Metz live at Soup Kitchen Manchester review
Abby Kearney witnessed the Toronto trio in fine form as their UK tour reached Manchester.
Date published: 8th May 2018
Image: Metz (credit)
In the basement of Manchester bar Soup Kitchen a man scrambles on a floor thick with Dr Marten and Vans clad feet for a lost fluorescent green earplug. Canadian punk trio Metz are about to take the stage.
Three songs into Metz’s performance and an audience member positioned to the right of the stage fishes about in his trouser pockets. From a back pocket he produces a piece of crumpled tissue paper which he tears in two. He stuffs one half in each ear.
It is a bright and chilly evening outdoors. Inside, Soup Kitchen’s basement is warm with body heat and bathed in a soft reddish light. Behind the stage a backdrop depicting hands grasping at empty space has been installed. When Metz commence their set the backdrop becomes obscured by writhing bodies as audience members clamber to throw themselves from the stage.
Metz are presently touring with their third album Strange Peace, released on Subpop in 2017. In the record’s accompanying notes the album is described as a ‘distinct maturation’ for the band; more melodic and restrained than their previous albums Metz and II.
‘We’ve taken chances and stepped outside of our comfort zone,’ remarked lead singer and lead guitarist Alex Edkins in an album release interview with Stevie Lennox of Drowned in Sound. ‘On our other records the intention was to beat you over the head for thirty minutes and get the hell out’.
The anthemic 'Cellophane', one of Strange Peace’s highlights, sounds excellent this evening. Edkins and crowd members thrust their fists into the air in time to the explosive, punchy chorus. Bassist Chris Slorach careers nimbly across the stage furiously hacking at his guitar.
Slorach positions the instrument horizontally above his head and ably continues to hack furiously at it.

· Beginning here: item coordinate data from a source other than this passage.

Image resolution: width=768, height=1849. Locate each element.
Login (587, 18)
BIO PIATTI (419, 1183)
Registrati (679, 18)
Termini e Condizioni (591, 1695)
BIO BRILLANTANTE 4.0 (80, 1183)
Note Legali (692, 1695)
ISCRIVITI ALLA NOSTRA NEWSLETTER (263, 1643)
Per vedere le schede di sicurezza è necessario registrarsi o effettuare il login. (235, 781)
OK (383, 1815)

'Mess of Wires', the opening track on Strange Peace, is thunderous. Edkins snarls over Hayden Menzies’ propulsive drumming, his lips stretched around the microphone’s head.

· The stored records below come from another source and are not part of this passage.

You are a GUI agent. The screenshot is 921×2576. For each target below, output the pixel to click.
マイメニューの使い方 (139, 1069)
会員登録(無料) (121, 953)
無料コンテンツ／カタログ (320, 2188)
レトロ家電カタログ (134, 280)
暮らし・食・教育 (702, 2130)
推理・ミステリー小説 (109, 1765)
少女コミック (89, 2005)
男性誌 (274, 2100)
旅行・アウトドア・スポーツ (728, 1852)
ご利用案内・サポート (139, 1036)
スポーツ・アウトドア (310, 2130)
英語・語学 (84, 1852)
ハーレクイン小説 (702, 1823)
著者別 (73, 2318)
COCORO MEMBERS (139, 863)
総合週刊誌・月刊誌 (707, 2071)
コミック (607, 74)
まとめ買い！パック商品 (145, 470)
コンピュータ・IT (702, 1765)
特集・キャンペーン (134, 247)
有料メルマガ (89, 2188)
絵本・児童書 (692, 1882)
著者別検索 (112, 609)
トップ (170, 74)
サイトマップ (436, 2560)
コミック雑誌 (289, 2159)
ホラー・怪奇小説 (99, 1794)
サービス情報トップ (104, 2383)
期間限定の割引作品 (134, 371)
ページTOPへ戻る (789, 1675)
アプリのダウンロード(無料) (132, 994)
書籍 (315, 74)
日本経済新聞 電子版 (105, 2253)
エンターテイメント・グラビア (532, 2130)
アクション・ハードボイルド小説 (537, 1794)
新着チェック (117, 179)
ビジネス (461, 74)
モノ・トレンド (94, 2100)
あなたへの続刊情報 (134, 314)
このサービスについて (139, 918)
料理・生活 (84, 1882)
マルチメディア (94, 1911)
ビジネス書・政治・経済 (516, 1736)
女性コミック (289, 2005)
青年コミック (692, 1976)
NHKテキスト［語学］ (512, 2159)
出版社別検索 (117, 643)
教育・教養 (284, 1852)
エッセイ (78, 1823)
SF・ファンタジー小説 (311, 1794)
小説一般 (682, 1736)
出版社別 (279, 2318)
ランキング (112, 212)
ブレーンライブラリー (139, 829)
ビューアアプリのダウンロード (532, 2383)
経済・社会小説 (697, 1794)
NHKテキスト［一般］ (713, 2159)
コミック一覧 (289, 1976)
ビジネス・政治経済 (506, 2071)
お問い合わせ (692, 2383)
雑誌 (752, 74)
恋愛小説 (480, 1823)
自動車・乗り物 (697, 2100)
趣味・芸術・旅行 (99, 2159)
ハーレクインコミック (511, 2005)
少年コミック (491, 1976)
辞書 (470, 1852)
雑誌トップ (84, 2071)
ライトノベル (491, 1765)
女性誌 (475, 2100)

Midway through their set the trio pause. "Take care of each other," Edkins remarks staring meaningfully at the crowd, his chest heaving. "Pick people up if you see them fall down."
During this interlude a lone crowd surfer is slowly passed over the heads of members of the crowd. "You’re supposed to do that to music, you silly bastard!" pronounces Slorach good-naturedly.
"Then play some fucking music," retorts a gig-goer.
Metz are game and obliging performers. They continue by playing 'Acetate', the lead single from their second album II. The whirring screech of Slorach’s bass guitar blasts forth from the speakers. The audience is briefly immobilised.
Metz conclude the evening with 'Wet Blanket', taken from their eponymous debut. Edkins leaps from the stage, offering himself to the crowd. Clawed hands grasp greedily for his sweat drenched body. He is deposited back on stage in time for the song’s conclusion.
The wearied but buoyant members of Metz depart the stage. A satisfied crowd ambles up the stairs leading out of Soup Kitchen’s basement. Outside, audience members cool off and enthusiastically test each other’s post-concert hearing capabilities beneath a purple tinged sky.